Integrated DAF-MBBR technology

By: Kate Chen
Email: [email protected]
Date: Mar 13th, 2025

The integrated DAF-MBBR technology achieves efficient purification of complex wastewater through the synergistic effects of "physicochemical pretreatment + biological treatment."

I. Technical Principles and Synergistic Mechanisms

Physical Separation by DAF

Core Function: Microbubbles (<10 μm) adsorb suspended solids, oils, colloids, and other pollutants for rapid flotation separation (SS removal >95%, oil removal >90%).

Key Applications: Ideal for high-suspended solids and high-oil wastewater (e.g., refinery, food processing, slaughterhouse wastewater), reducing biological treatment load downstream.

Biological Degradation by MBBR

Biofilm Carrier Role: High-surface-area (2,000–3,000 m²/m³) suspended carriers support biofilm growth (300–500 μm thick), enhancing shock load tolerance by 50%.

Efficient Carbon/Nitrogen Removal: Multi-stage reactors (e.g., A/O-MBBR) enable simultaneous nitrification-denitrification (COD removal >90%, ammonia removal >85%).

Synergistic Effects

Pollutant Cascade Removal: DAF removes suspended solids and oils first, preventing biofilm clogging; MBBR degrades dissolved organics and ammonia.

Energy Optimization: DAF pretreatment reduces MBBR aeration energy consumption (~20–30%), lowering overall carbon emissions by >15%.

II. Key Operational Parameters and Performance Data

Process Stage	Optimized Parameters	Removal Efficiency (Typical)	Data Source
DAF Unit	Flotation time: 10 min, Airflow: 72 L/min	COD: 61.3%, Oil: 97.6%, TSS: 76%	Industry Case Studies
MBBR Unit	HRT: 23.5 h, Mixing time: 13–23 min	COD: 47–73%, Ammonia: 94.9–97.9%	Lab Trials
Integrated Process	Aeration intensity: 4.5–6.0 m³/(m²·h)	Effluent COD <30 mg/L, NH3-N <5 mg/L	Field Tests

III. Application Scenarios and Case Studies

Oil Refinery & Petrochemical Wastewater

Case: A refinery adopted DAF-MBBR for oily wastewater treatment. After DAF removed 97% of oil, MBBR reduced COD from 1,500 mg/L to <50 mg/L, with 40% less sludge production.

**Problems to work on:**
[1] What does the DAF-MBBR page say, in two sentences?
[2] Recast the paragraph of the DAF-MBBR page beginning "Case: A refinery adopted DAF-MBBR" as a bulleted list that keeps its main facts.

**Data extract:**

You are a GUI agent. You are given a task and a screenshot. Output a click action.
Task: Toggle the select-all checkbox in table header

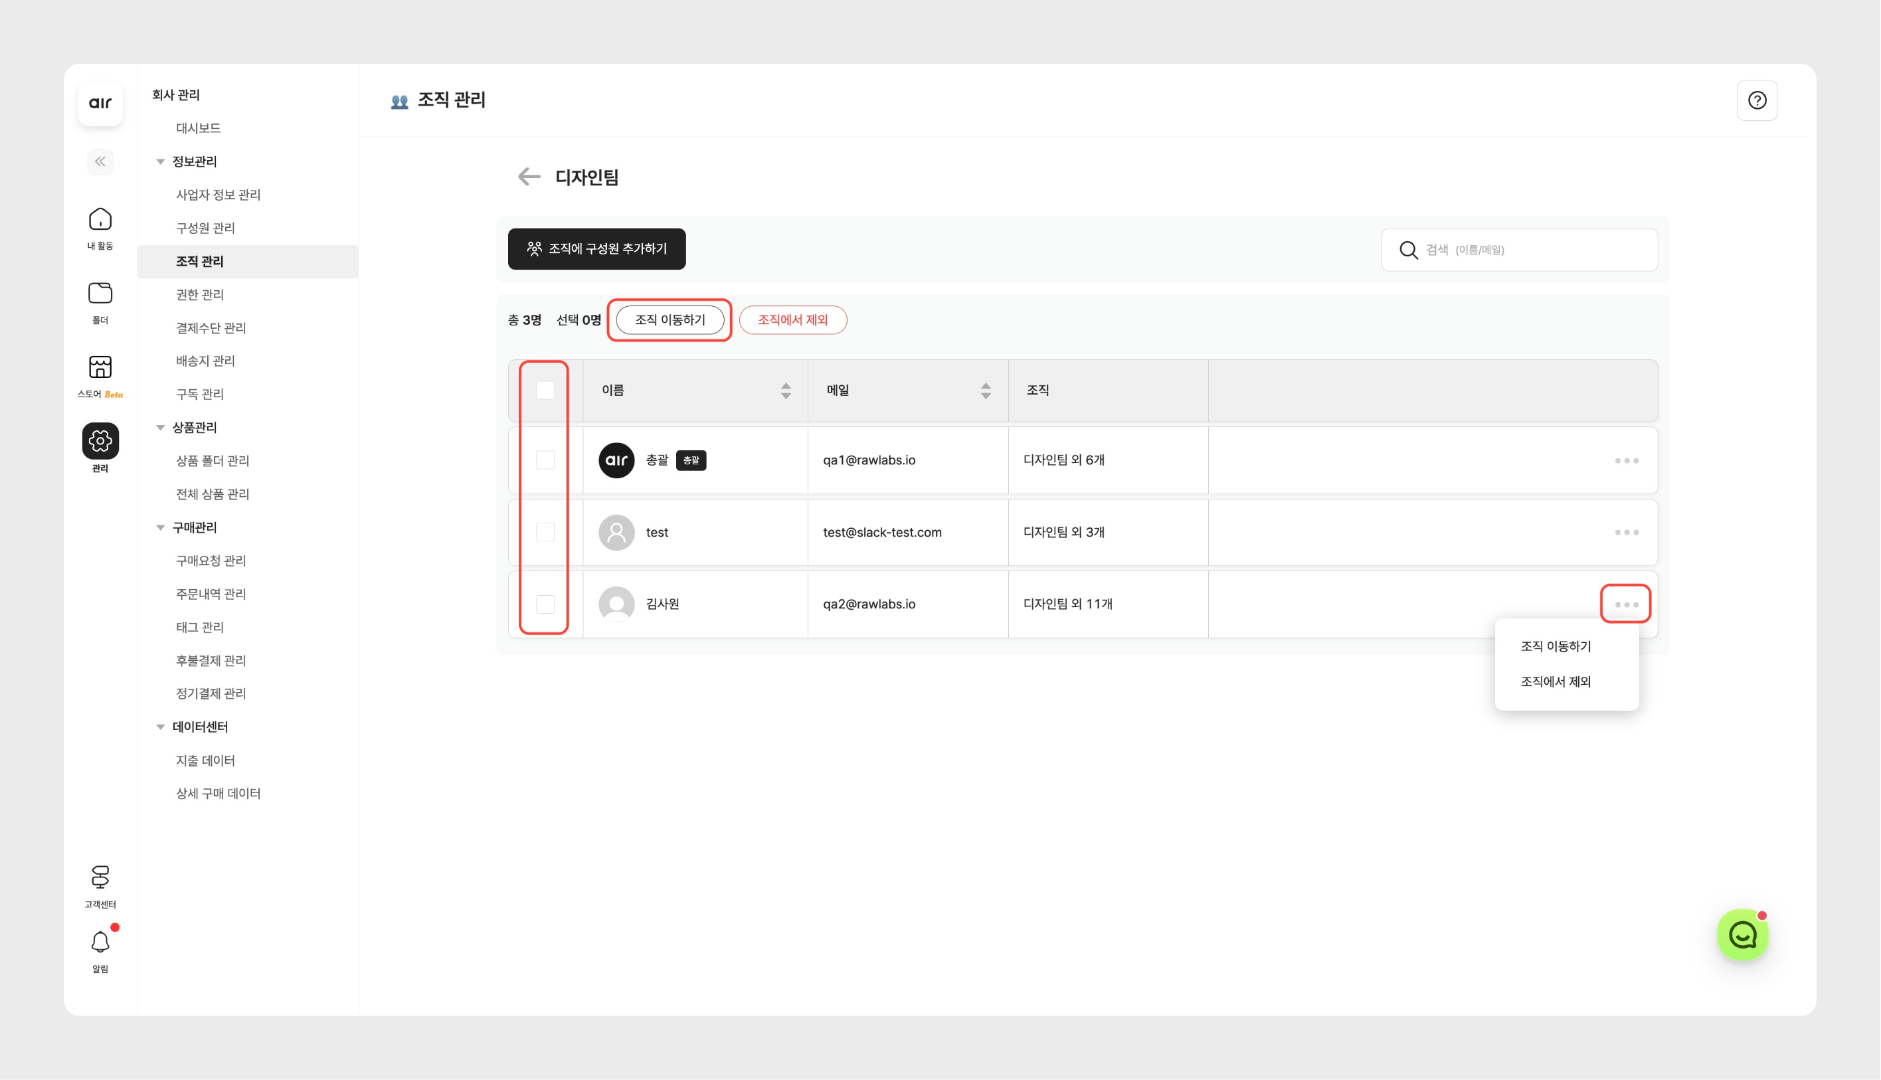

**Answers by task:**
[1] The DAF-MBBR page describes an integrated technology that purifies complex wastewater by combining physicochemical pretreatment with biological treatment. DAF first removes suspended solids and oils, which prevents biofilm clogging and reduces MBBR aeration energy, while MBBR then degrades dissolved organics and ammonia.

[2]
- A refinery used DAF-MBBR to treat oily wastewater.
- DAF removed 97% of the oil.
- MBBR then reduced COD from 1,500 mg/L to under 50 mg/L.
- Sludge production was 40% lower.